By Walter Shares - reviewed by Kristoff De Turck

Last update: Jun 27, 2025

Let’s be honest, Nike’s (NKE | +15.19%) fiscal Q4 2025 results weren’t exactly a slam dunk. But before we write the company off, let’s take a closer look. Because beneath the surface of declining revenue and thinner margins, there may be the early steps of a comeback dance.

And based on the market opening today, a steep jump in share price, Wall Street certainly smells something promising. But is the optimism warranted?

Let’s lace up and dig in.

The Headline Numbers: Not Pretty, But Not a Blowout Either

Nike reported Q4 revenue of $11.1 billion, down 12% year-over-year. Not great. But analysts had feared worse. EPS came in at $0.14, just a penny above consensus, and gross margin dropped sharply to 40.3% from 44.7% last year.

Link to official Q4 FY2025 results

To put it bluntly, Nike’s top-line and bottom-line performance remains under significant pressure.

But here’s the twist: Nike knew this quarter would be rough. Management even called it the “largest financial impact” from their ongoing “Win Now” restructuring plan.

And with Q1 guidance (a projected ~5% revenue drop) also coming in better than feared, the market is starting to believe that the worst may, just may, be over.

Behind the Pain: A Strategic Realignment in Progress

CEO Elliott Hill painted a picture of a company rediscovering its soul through sport and making the tough calls to fix long-standing issues.

Let’s break it down:

  • Digital Sales Dropped 26%, but this was intentional. Nike is aggressively repositioning its digital business to be a full-price, premium destination, not a discount outlet.

  • Classic Footwear Franchises Down 40% (e.g., Air Force 1, Dunk, AJ1).

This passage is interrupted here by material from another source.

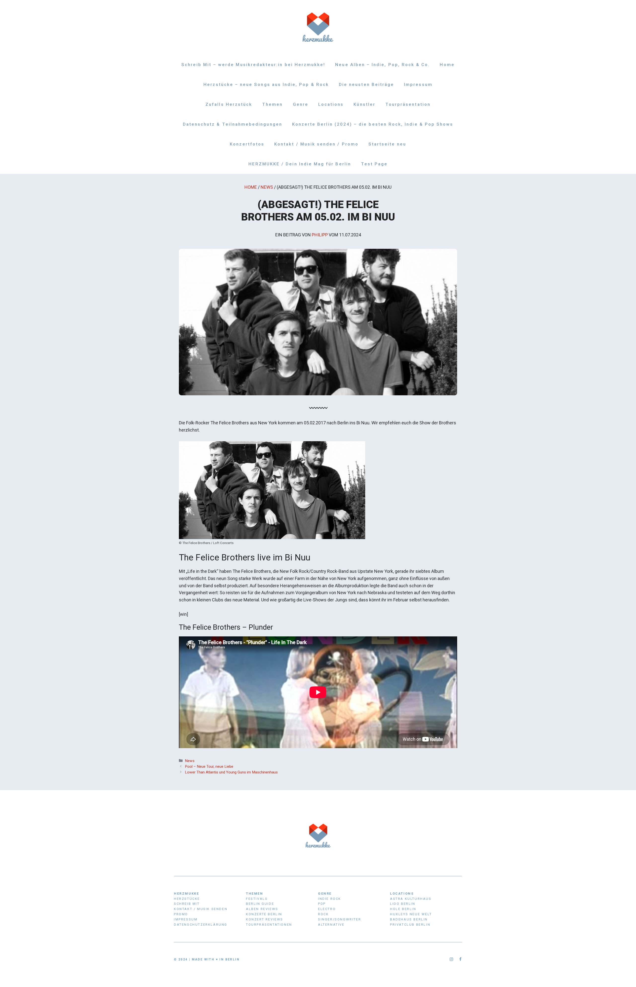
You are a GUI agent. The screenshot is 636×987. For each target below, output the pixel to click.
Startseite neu (387, 144)
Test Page (374, 163)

Again, this is part of Nike’s plan to reduce dependency on overplayed hits and make space for new innovation.

  • Women’s Basketball Grew 50%. The launch of A’ja Wilson’s A-ONE signature line was a sellout in 3 minutes! Nike is finally investing where the growth is.

  • Running Division saw high single-digit growth, with the new Vomero 18 becoming a $100M+ franchise in under a quarter.

  • Inventory? Flat year-over-year, and down quarter-on-quarter. That’s a quiet but crucial win.

In short, Nike is choosing to shrink strategically before growing again. That’s hard, but necessary.

Let’s Talk Fundamentals

Despite the improving narrative, Nike’s full-year numbers are tough:

  • Full-year revenue down 10% to $46.3B

  • EPS down 42% to $2.16

  • Gross margin for the year dropped to 42.7%, due to discounts, channel mix, and inventory cleanup.

On the bright side:

  • Debt load remains manageable, with long-term debt at $8B.

  • Dividend growth continues (23 consecutive years) and share buybacks are ongoing (over $12B repurchased under the current program).

That said, return on equity and margins are still far from their historical highs. The company remains in a transitional state.

Global Strategy: Less China, More Sport

One significant change: The company is moving forward with plans to diversify its sourcing footprint. About 16% of Nike’s U.S. imports currently come from China, but that’s expected to fall to single digits by the end of this fiscal year, a smart move in light of the $1 billion hit they anticipate from elevated import tariffs.

To protect margins, they’re planning “surgical” price increases instead of blanket hikes, which suggests a careful balancing act between cost pressures and brand integrity.

Nike also re-engages with retail channels after years of doubling down on direct-to-consumer distribution. It turns out pulling too far back from your wholesale partners can cost you shelf space and mind share, as customers who didn’t see Nike in their go-to stores started looking elsewhere.

Brand & Competitive Moat: Still Strong, But Bruised

Let’s not forget: Nike isn’t just a product company, it’s a brand.

Their deep bench of athlete partnerships (Alcaraz, A’ja Wilson, Rory McIlroy) and high-impact campaigns (like the After Dark Run Series) are still doing the emotional heavy lifting. Their pivot to sport-led storytelling and premium positioning feels like a return to what Nike used to do best.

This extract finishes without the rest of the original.